Our second full day camping at Elk Island was the one day we went out on some excursions in Edmonton. (It’s also the day we began by shearing the awning off the RV, but that’s another story, which I don’t intend to relive ever again.) We visited my friend Kelly, met her husband and held her baby, and we both forgot to take any pictures. ARGH! Oh well. Her hubby played Minecraft with our kids, and my dog played with her dog. It was pure loveliness!
Before we went up to Kelly’s, our first stop that day was an appointment at Qiviut Inc., just south of Edmonton. I had run across this small company one day while googling. Qiviut yarn companies based in Canada usually have to send their fiber overseas to be spun; I mostly hear about companies like Nunavut Qiviut sending their fiber to Peru. So when I heard that there was an Inuit-owned-and-operated qiviut mill just outside of Edmonton, I had to find out more. I scheduled a tour, and the whole family ended up going.
Tanis is a proud and talented Inuk from NWT, and she’s been running this business for about three years now. She welcomed our occasionally zany family and walked us through the entire process of making their yarn, from harvesting fiber to finished products. You enter the mill through this lovely little boutique.
You guys, I entered this tour fully expecting to see a dehairing machine. Dehairing is, for me, the most labor intensive part of prepping qiviut, and a dehairing machine is a large piece of equipment that spins the fiber to remove the guard hairs. But you guys? They do this entire operation with no dehairing machine. They start with stretched and dried skins harvested in Tanis’s home region in NWT, remove the qiviut with a fork just like Alide and I do, and then pick out any remaining guard hairs by hand. By hand. A dehairing machine, it turns out, costs about $25,000, and their business is not yet at the point to invest in one. If that’s their goal, I sure hope they can one day!
Our next stop was at the carding machine. It’s recognizable as a scaled-up version of what I might do at home on a drum-carder, and a scaled-down version of what you might see at a larger mill. The raw, dehaired fiber has to pass through this machine multiple times. The blend you see above is for their sock yarn; it’s a mix of qiviut, superwash merino, silk, and nylon. You can still see the different fibers above. This particular mix has to go through the carder seven times, and it takes forty-five minutes for a full belt to go through. You can do the math.
All of the green machines you will see were purchased from a mill in Alaska that was closing, and their former staff taught Tanis how to use them. They are older and require cleaning and maintenance, but they are built to last and specialized for this job.
On the other side of the carder, Robbie stands with a pair of tweezers, swiftly picking out any guard hairs that made it through. The wide batt feeds through what is essentially a big diz. The result is an incredibly well-blended, even roving, more smooth and ready to spin than anything I have ever achieved!
This roving then went into this noisy contraption, the pin-drafter. It was really cool. It takes the rovings out of the machines and gets them ready to spin. Below you can see inside the machine, where a couple of the several combs inside are visible. They each slot down and pull forward on the rovings a little bit, doing a very even mechanical version of what I do when I pre-draft my fiber. It goes fast.

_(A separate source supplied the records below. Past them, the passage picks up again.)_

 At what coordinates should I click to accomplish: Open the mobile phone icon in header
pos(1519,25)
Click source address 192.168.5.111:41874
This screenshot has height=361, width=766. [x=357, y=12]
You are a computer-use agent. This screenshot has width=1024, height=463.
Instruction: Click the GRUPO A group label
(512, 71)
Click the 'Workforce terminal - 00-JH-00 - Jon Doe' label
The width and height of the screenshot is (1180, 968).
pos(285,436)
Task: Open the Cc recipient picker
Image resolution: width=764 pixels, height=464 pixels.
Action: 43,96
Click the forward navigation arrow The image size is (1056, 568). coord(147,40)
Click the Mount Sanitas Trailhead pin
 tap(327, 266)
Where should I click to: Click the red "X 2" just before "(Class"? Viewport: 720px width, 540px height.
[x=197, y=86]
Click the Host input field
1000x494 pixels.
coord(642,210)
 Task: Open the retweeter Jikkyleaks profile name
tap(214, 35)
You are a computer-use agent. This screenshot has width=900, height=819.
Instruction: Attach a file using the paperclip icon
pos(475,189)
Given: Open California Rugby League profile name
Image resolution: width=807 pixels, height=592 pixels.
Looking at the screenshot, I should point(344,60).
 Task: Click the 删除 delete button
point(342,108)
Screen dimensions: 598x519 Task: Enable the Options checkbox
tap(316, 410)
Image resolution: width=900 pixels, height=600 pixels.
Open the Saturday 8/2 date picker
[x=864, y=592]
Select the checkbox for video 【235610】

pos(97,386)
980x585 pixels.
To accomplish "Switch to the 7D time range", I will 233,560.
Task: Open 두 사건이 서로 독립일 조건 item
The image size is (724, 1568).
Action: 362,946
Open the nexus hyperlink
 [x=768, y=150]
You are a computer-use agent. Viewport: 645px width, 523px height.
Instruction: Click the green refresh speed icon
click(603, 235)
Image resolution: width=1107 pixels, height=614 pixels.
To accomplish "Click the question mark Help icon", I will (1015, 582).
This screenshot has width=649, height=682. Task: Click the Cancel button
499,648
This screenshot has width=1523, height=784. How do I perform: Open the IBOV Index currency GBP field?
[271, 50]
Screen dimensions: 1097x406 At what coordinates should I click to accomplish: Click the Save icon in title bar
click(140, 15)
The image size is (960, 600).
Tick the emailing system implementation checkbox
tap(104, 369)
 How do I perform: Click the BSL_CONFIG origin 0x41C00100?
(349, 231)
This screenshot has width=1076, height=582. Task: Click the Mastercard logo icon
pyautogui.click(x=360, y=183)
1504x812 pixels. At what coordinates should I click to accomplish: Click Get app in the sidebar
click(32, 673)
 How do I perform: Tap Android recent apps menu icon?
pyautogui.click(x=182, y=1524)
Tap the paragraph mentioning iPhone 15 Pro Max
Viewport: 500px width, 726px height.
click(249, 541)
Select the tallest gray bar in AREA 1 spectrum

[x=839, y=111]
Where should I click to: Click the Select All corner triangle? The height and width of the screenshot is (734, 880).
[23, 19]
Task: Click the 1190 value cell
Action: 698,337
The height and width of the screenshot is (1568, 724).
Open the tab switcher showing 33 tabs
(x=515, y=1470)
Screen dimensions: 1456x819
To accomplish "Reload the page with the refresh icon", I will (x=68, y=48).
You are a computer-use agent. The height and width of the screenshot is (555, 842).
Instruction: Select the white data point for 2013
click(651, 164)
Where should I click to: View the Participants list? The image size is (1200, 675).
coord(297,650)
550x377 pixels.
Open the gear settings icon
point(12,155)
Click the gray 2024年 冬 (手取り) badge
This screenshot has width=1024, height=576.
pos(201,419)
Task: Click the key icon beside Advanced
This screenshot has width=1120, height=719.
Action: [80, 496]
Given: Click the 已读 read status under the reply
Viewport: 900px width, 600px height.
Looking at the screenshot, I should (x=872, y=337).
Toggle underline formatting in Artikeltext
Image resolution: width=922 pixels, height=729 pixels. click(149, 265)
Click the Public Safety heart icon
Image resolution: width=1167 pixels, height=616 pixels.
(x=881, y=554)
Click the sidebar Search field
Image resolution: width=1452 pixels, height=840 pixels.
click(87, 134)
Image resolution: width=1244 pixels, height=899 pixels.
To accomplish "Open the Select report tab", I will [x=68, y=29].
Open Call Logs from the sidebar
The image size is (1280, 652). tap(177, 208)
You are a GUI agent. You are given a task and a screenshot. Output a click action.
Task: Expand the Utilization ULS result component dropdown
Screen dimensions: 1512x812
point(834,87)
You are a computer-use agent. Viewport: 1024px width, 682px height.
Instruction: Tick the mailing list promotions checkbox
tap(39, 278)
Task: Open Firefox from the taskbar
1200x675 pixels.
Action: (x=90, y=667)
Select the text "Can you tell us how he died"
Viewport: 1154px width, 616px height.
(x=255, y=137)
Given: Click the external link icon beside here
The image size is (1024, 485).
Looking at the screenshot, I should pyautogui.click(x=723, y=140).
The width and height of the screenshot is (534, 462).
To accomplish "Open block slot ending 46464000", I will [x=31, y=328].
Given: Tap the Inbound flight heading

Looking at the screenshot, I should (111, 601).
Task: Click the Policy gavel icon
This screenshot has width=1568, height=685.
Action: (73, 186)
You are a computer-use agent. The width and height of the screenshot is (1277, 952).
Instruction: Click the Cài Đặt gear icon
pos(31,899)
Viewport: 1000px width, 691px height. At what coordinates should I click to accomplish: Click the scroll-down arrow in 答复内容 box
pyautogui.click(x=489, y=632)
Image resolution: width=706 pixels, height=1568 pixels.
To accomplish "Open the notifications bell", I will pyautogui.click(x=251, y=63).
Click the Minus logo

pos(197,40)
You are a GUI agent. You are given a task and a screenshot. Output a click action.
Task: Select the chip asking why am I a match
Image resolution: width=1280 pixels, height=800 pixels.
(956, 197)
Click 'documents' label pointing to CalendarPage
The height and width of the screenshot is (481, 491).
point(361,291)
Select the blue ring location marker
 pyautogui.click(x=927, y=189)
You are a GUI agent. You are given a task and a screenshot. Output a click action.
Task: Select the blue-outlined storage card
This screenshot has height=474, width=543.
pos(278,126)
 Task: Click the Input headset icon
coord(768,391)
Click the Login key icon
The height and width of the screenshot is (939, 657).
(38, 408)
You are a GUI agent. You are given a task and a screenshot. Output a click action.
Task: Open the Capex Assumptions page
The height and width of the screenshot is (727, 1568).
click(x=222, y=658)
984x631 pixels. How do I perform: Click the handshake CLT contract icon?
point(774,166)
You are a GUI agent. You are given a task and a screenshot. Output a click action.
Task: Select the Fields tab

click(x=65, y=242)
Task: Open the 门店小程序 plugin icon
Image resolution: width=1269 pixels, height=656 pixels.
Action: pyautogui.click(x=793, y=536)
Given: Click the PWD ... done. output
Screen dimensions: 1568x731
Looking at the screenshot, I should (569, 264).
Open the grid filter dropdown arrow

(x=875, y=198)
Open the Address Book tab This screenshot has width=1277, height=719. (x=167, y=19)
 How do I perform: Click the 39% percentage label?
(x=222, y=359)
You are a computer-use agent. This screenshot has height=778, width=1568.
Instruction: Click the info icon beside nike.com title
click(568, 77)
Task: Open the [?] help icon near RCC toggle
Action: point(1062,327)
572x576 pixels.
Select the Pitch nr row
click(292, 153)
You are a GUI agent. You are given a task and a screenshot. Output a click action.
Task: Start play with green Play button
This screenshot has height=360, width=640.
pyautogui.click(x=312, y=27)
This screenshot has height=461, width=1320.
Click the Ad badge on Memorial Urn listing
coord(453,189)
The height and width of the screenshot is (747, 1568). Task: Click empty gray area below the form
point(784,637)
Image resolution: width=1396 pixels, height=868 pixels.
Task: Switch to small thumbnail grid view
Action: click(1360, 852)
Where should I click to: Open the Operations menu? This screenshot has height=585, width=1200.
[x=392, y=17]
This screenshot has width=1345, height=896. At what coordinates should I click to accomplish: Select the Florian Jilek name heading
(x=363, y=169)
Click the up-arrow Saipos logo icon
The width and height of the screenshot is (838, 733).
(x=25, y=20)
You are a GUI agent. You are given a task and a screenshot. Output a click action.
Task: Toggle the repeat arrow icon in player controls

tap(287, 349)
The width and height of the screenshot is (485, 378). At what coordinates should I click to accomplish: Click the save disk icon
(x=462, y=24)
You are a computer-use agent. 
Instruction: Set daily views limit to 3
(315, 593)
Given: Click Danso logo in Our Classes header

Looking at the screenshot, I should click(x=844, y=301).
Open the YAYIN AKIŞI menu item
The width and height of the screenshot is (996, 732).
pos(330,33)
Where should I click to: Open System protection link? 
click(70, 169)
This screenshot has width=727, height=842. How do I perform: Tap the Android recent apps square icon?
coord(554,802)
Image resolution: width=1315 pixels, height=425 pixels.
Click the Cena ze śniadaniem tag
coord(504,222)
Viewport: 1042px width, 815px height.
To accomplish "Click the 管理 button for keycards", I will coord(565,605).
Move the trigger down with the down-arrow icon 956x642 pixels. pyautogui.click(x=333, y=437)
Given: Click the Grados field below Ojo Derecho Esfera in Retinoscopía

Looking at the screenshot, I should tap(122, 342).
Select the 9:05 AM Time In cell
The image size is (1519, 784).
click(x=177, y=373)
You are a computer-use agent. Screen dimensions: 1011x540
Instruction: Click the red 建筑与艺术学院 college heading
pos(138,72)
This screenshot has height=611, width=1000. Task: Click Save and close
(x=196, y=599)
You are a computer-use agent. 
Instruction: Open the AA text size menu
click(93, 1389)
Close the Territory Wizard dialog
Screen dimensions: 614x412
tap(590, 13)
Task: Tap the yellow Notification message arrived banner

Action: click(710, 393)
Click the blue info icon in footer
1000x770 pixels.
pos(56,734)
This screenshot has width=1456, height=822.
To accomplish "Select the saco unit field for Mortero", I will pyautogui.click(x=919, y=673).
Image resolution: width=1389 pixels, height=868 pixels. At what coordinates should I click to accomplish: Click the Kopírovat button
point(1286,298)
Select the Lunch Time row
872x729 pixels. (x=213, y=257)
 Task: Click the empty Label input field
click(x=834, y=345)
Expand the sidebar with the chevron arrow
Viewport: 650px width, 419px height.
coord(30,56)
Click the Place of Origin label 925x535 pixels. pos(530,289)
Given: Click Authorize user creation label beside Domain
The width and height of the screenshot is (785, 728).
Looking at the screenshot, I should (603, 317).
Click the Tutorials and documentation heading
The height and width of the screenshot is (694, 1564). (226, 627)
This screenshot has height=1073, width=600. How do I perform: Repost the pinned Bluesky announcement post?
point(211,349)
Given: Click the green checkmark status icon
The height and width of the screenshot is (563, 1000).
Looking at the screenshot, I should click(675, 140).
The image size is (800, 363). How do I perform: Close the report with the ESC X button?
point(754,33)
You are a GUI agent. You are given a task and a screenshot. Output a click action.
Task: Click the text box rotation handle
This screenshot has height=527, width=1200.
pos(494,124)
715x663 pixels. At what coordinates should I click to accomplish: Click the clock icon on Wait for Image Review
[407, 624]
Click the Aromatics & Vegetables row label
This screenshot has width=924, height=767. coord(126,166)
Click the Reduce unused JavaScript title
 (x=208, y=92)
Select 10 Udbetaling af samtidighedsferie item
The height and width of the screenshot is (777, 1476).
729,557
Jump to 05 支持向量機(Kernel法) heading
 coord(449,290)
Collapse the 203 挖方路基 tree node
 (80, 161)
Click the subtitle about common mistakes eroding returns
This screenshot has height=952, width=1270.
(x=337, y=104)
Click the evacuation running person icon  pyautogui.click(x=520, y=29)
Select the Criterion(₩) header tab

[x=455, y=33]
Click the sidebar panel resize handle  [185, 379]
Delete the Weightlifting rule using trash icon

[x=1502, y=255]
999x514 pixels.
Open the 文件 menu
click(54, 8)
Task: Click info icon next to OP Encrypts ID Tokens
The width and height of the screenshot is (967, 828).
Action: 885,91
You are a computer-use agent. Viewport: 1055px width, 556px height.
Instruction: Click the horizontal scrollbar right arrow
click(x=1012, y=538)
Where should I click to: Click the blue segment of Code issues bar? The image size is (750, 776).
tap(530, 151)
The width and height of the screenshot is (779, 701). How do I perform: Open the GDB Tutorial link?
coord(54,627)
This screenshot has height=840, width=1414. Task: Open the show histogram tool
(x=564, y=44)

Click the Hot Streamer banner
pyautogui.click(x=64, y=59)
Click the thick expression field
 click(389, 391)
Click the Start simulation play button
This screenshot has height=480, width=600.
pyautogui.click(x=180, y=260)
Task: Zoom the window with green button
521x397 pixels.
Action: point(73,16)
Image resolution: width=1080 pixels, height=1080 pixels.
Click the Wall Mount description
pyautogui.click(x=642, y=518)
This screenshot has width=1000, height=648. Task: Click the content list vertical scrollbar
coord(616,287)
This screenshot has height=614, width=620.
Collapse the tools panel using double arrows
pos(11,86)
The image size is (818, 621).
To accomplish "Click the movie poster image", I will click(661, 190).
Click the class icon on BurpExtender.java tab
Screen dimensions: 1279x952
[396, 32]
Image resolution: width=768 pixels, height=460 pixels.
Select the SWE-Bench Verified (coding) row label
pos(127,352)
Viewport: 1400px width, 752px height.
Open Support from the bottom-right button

This is what comes out on the other side, even and ready to put into the spinning machine.
This compact machine is where the actual spinning happens. The pin-drafted roving goes over the bar, through a hole just the right size, and is spun into yarn on the way to the bobbins down below. This is still very hands-on, with Tanis stopping the machine to pull out neps and guard hairs. The same machine is also used for plying.
There was more that I didn’t photograph: the skeining machine, which can be mechanically run, but which they turn by hand to do a final check for imperfections. They have a splicer, which is a super cool little device that does your spit-splicing for you. They strive for no knots, since this is a highest-end luxury product! They dye the yarn themselves at their dyeing station, with names all inspired by their culture and the land. They also have a knitting machine which they use to create finished products.
All in all, I was staggered by the amount of labor Tanis and her team put into making really excellent fiber and yarn. Machines are the tools of choice, but this yarn is made 100% by hand, with hard-won skills and labor. I took home four ounces of the Fingram sock blend (above), which should make a great contrast in my study of spinning for and knitting socks.
Of course, I forgot to take some pictures of the actual yarn, but you should click on over to their website and look for yourself. And if you find yourself in the Edmonton area, it’s definitely worth going out of your way to learn about what they are up to.
Thank you Tanis for your time and graciousness in sharing your story and your operation with us! We wish you all the best on your venture!